◆ **What is needed**: Please copy out the film review word for word, starting at "Sam appeared at" and stopping after "they were right.".

◆ **Provided passage**:
Eye For Film >> Movies >> The Worm Inside (2010) Film Review
The Worm Inside
Reviewed by: Andrew Robertson
An intensely personal documentary, The Worm Inside follows Sam Firth as she deals with a diagnosis of Grave's Disease, and the various options she contemplates as she tries to come to terms with her condition.
Sam appeared at Glasgow's Short Film Festival, and explained that she had been given the opportunity to make a film, and given the circumstances this was the only film she could make. That's not too surprising, given how much of her we get to see - naked honesty, admittedly, rather than flesh, but all the more intimate for it.
It starts with her explaining how she came to find out she had the condition - at a party someone told her to 'stop making the big eyes', and she said "I'm not". With an perspicacity and alacrity that would put Sherlock Holmes to shame another guest said "That's Grave's Disease", and, well, they were right.
What follows is a wander through the various treatments on offer. The NHS have a perfectly reasonable treatment, radioactive iodine straight into the thyroid, but there is something in her wondering - "if the treatment is so safe why are you not allowed within a meter of anyone for two weeks?" The alternative, and that's the word, is a treatment advanced by an American - hook worms. Grave's is an auto-immune condition, and there's been some recent research about the role that small parasitic infections play in immune response. There's research out there on the subject, but it's far from an approved treatment. Indeed, at one point we learn that he's got a slight problem with "an Interpol thing".
There are some moments of comedy, in particular when she's Skyping her dad. There are some moments of beauty - filmed largely at her house up in Knoydart, well up in the wilds of the North-West coast of Scotland, where the landscape is breathtaking. "Life here is an adventure", and between the sea and sky and the twisted boles of the woods it's easy to see why. There's also some great quantity of drama, as the course of her illness unfolds in surprising, even startling directions.
There's a good soundtrack, music by some of Inverness folk outfit Abigail Grey and also The Deptones, the occasional appearance of other people too, but for the most part it's Sam and her camera.
Short documentary can be an odd beast, often its subjects aren't covered in the depth one would like; other voices not heard, other people not talked to, and then there's the medical stuff. Of course, not all documentaries are equal, and this is only really classed as a documentary because it's true - this isn't about something, but someone's reaction to circumstance. A person, and their illness. It's striking, moving, like being given someone's diary to read.

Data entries

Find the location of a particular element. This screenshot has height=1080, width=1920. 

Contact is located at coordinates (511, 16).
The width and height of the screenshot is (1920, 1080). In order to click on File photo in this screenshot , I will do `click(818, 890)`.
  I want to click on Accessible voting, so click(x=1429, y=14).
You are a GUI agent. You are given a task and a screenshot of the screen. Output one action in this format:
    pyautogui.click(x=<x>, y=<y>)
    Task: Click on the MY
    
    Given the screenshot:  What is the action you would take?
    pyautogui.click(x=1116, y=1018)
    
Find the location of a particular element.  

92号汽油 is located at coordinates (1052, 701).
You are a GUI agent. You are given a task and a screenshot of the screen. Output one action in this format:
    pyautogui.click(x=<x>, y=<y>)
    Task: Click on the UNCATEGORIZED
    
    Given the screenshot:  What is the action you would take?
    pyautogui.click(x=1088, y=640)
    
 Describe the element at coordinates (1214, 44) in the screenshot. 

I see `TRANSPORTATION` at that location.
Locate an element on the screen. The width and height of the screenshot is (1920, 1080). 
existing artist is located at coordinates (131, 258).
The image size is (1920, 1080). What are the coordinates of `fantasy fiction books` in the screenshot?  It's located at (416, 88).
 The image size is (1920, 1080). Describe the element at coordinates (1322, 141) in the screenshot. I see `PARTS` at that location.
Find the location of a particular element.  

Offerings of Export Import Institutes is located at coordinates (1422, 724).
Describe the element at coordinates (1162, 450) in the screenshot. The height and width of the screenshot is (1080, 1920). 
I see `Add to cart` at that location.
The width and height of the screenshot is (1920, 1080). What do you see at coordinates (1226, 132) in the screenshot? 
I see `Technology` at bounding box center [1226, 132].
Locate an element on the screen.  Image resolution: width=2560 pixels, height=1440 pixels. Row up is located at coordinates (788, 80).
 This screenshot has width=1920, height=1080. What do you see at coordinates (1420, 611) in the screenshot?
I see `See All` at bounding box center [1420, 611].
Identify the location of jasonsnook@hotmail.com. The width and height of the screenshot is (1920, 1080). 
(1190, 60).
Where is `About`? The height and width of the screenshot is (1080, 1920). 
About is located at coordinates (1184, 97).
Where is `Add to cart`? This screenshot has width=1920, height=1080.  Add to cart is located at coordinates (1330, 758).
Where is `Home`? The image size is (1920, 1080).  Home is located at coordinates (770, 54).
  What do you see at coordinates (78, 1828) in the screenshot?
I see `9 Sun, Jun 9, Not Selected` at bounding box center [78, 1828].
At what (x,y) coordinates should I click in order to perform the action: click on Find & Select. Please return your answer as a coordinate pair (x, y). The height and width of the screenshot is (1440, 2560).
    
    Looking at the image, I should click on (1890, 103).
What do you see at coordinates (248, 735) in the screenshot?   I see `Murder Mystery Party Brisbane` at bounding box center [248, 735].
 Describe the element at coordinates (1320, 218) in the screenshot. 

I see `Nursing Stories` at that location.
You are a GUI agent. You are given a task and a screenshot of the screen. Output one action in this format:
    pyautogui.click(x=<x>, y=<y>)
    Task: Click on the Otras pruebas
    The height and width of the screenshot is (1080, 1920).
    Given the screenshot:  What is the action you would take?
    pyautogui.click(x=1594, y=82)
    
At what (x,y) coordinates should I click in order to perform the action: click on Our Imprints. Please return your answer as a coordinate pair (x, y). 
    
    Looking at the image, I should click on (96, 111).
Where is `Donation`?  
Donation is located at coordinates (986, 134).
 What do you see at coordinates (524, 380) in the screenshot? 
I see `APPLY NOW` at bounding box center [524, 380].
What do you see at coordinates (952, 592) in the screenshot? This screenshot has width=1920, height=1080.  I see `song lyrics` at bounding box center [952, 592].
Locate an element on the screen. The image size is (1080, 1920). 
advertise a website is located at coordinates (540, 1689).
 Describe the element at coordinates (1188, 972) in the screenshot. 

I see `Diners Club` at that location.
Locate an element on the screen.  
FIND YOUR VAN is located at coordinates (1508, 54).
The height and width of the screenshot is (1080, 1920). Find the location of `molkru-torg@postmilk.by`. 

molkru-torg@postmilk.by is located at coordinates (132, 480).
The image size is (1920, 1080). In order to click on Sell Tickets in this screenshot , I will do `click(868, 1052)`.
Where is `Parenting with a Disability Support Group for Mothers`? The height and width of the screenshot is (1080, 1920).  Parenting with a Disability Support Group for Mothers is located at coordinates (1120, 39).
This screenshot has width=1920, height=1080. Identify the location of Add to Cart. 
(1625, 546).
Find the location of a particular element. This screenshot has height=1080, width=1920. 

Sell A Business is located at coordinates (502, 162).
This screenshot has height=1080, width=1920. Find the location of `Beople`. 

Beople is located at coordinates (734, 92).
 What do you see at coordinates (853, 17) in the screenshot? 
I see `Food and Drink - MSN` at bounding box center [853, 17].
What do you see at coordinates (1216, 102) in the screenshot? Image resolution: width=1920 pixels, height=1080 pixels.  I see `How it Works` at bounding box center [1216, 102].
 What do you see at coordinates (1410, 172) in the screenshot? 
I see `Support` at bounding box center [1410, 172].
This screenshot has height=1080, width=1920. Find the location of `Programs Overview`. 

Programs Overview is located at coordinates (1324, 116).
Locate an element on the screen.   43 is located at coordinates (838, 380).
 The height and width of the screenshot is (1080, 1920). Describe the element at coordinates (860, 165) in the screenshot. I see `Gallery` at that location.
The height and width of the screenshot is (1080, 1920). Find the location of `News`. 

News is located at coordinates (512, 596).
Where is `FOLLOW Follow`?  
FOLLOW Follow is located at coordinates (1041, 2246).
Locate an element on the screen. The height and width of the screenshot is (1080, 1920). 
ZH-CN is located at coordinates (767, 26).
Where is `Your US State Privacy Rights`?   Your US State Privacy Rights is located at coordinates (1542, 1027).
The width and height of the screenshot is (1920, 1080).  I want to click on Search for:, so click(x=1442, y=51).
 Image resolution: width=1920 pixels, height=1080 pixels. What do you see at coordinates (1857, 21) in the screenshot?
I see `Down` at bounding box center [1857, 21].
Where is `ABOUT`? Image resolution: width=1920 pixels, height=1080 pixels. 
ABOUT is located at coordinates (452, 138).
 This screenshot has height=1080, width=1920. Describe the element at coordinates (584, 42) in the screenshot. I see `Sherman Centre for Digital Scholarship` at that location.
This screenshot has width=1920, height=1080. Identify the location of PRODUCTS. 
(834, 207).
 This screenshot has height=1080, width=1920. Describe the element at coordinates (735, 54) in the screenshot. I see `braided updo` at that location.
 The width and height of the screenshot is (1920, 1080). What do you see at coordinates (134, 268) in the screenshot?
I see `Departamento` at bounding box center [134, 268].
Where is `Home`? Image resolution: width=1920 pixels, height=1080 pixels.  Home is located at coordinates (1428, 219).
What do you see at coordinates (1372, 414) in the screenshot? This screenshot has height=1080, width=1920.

◆ **The completed task**:
Sam appeared at Glasgow's Short Film Festival, and explained that she had been given the opportunity to make a film, and given the circumstances this was the only film she could make. That's not too surprising, given how much of her we get to see - naked honesty, admittedly, rather than flesh, but all the more intimate for it.
It starts with her explaining how she came to find out she had the condition - at a party someone told her to 'stop making the big eyes', and she said "I'm not". With an perspicacity and alacrity that would put Sherlock Holmes to shame another guest said "That's Grave's Disease", and, well, they were right.